━━ Task inputs
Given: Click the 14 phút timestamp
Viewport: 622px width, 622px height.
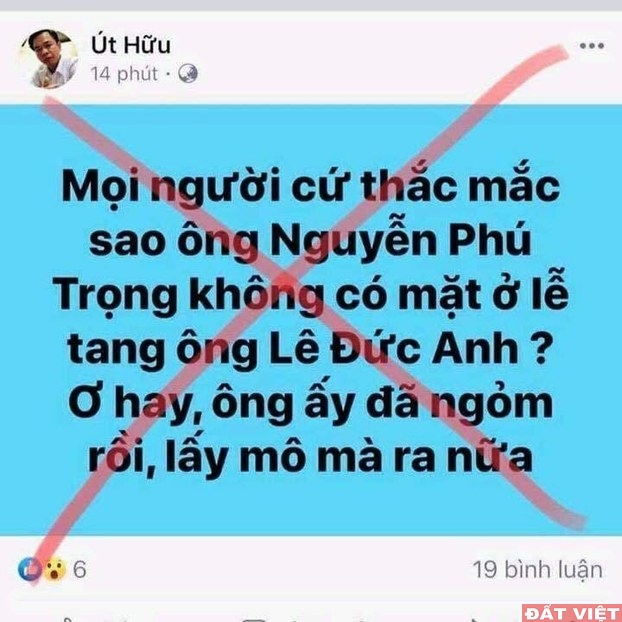Looking at the screenshot, I should coord(124,74).
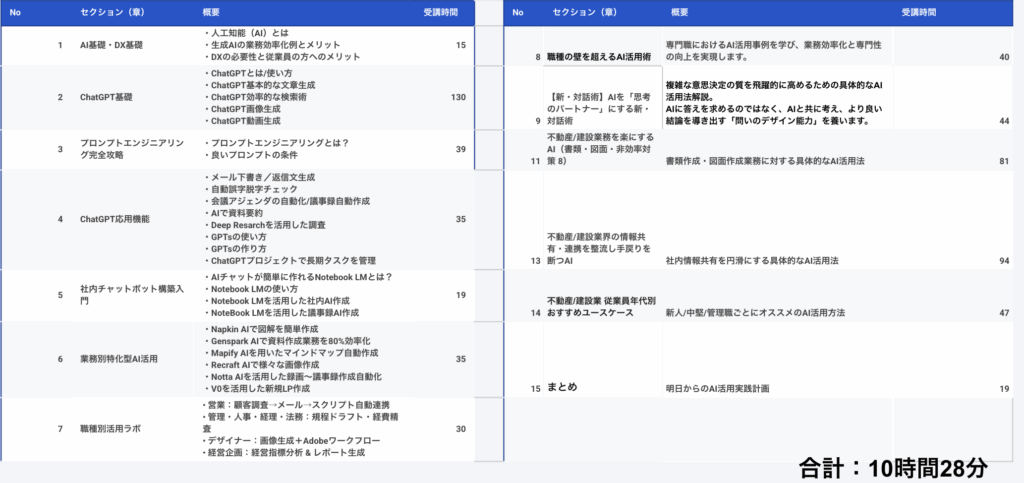Select the "ChatGPT基礎" section cell
This screenshot has height=483, width=1024.
pos(106,97)
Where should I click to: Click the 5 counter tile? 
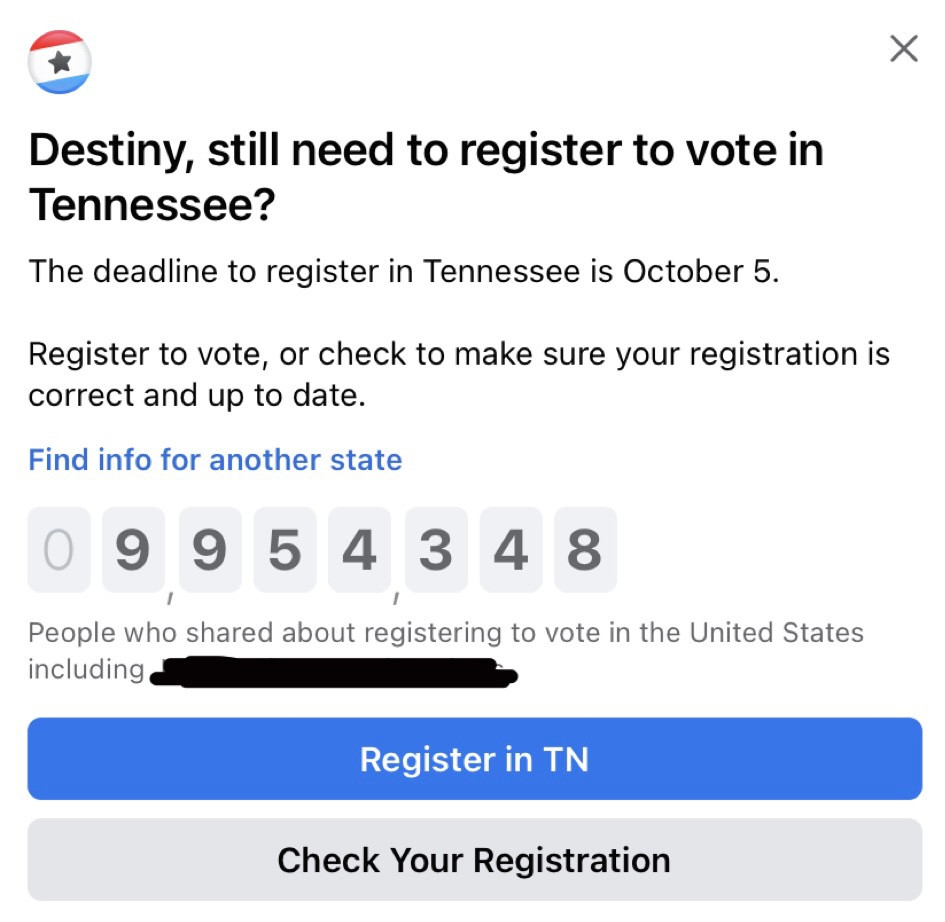pos(284,550)
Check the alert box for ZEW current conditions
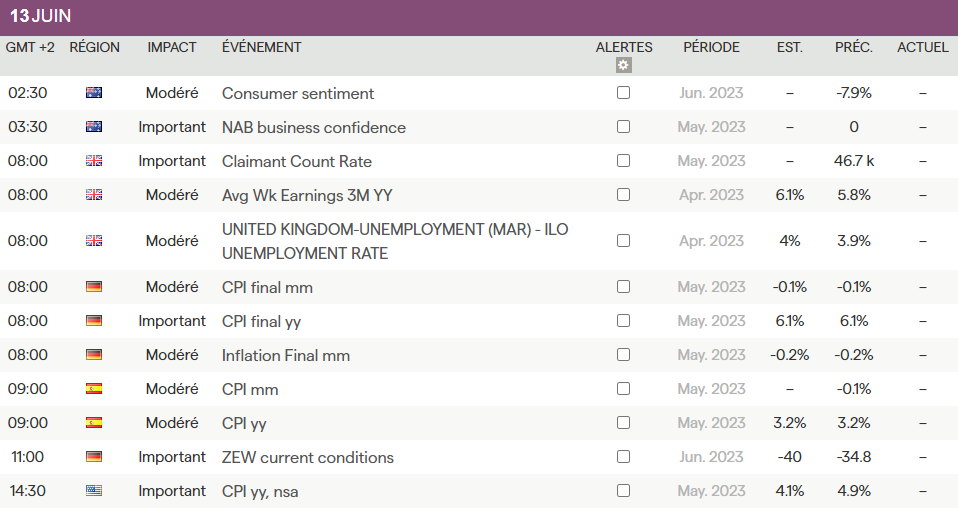Viewport: 958px width, 508px height. 624,457

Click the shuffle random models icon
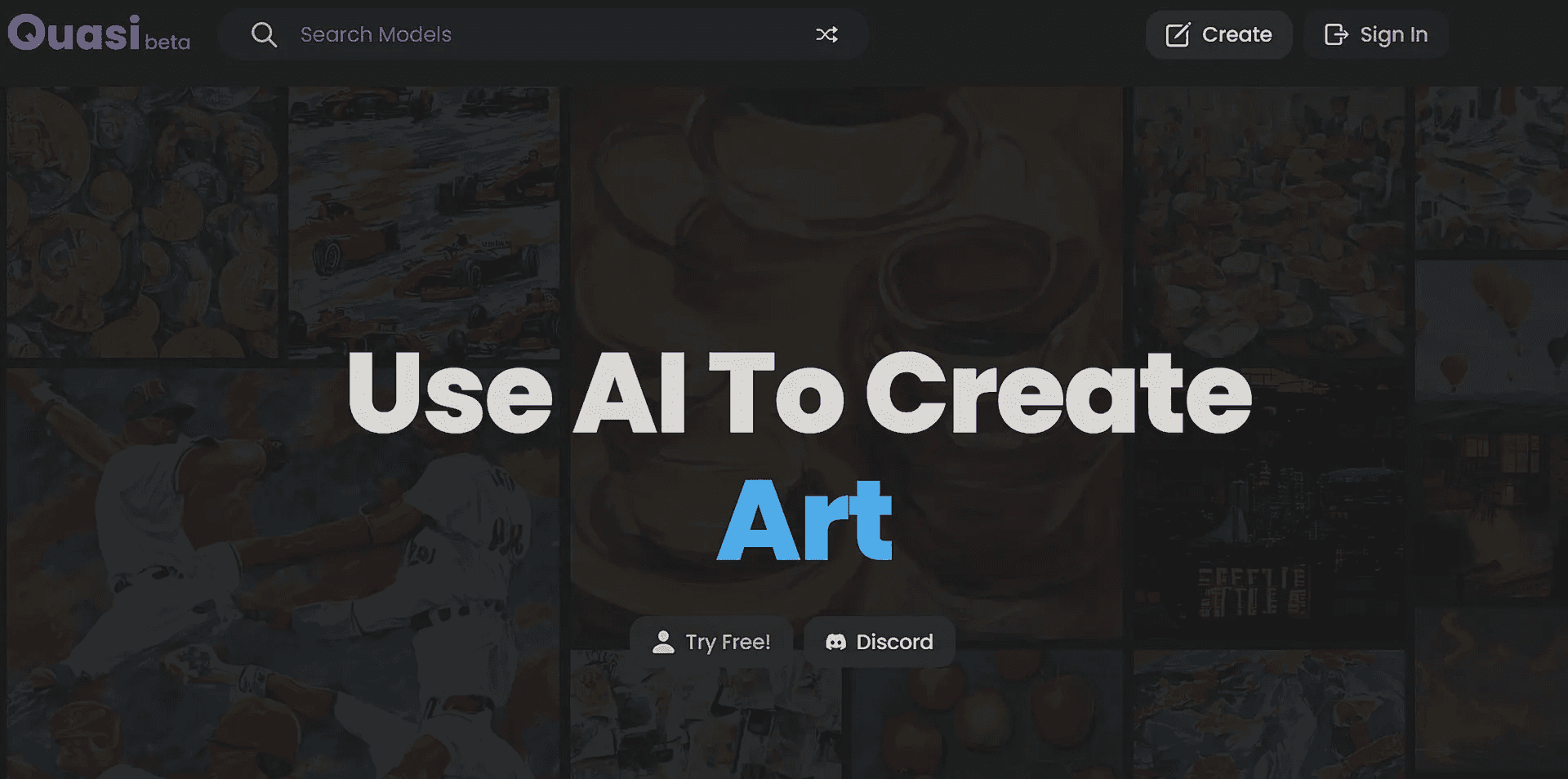(x=826, y=35)
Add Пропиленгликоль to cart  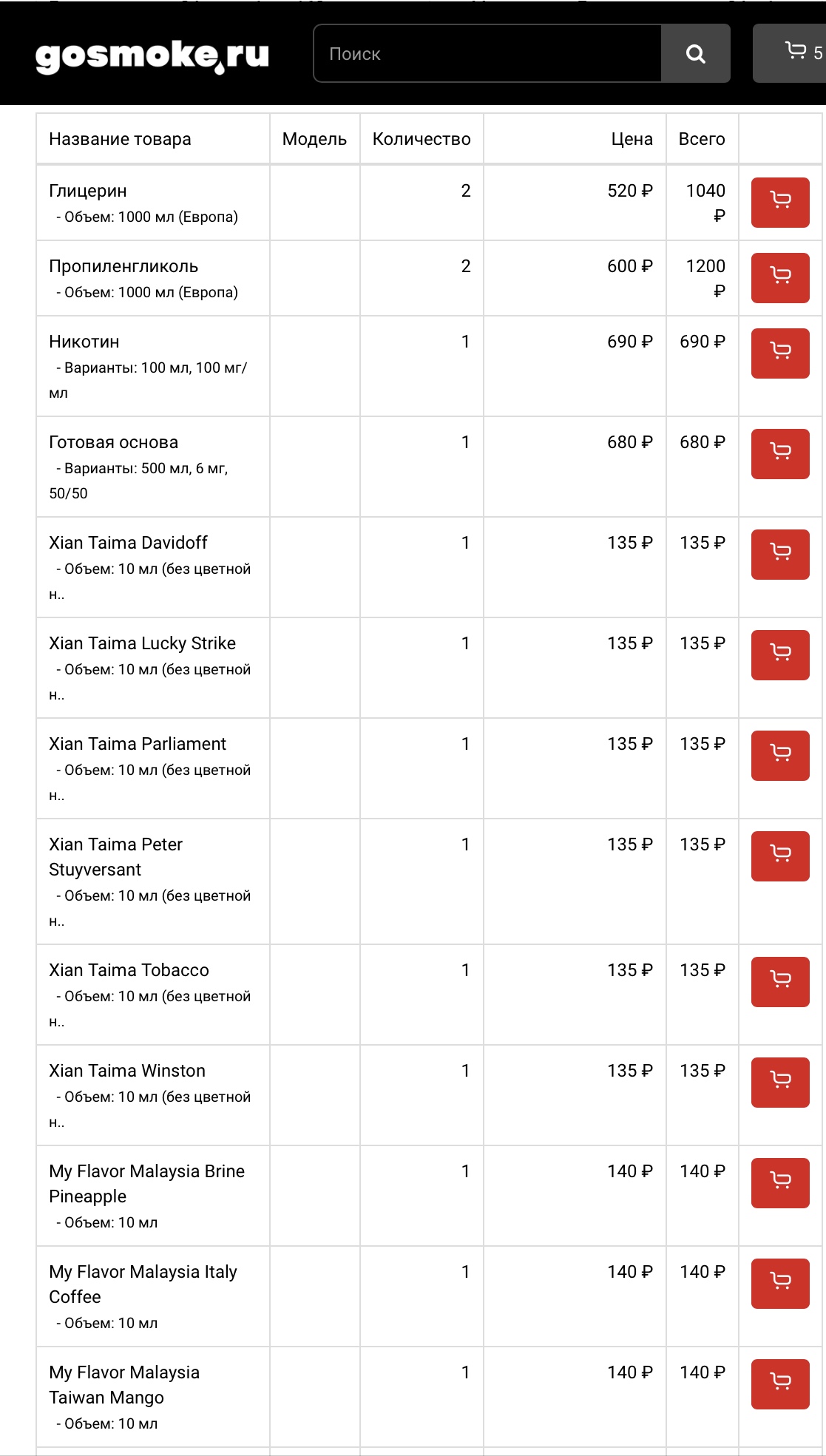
━━━━
* Exercise prompt
Apart from the pictures, every line above must be printed exactly.

* Answer to the exercise
Given: Click the 14 phút timestamp
Viewport: 622px width, 622px height.
Looking at the screenshot, I should coord(124,74).
Select the "ChatGPT基礎" section cell
This screenshot has height=483, width=1024.
pos(106,97)
Where should I click to: Click the 5 counter tile? 
pos(284,550)
Check the alert box for ZEW current conditions
Viewport: 958px width, 508px height. 624,457

Click the shuffle random models icon
(x=826, y=35)
Add Пропиленгликоль to cart  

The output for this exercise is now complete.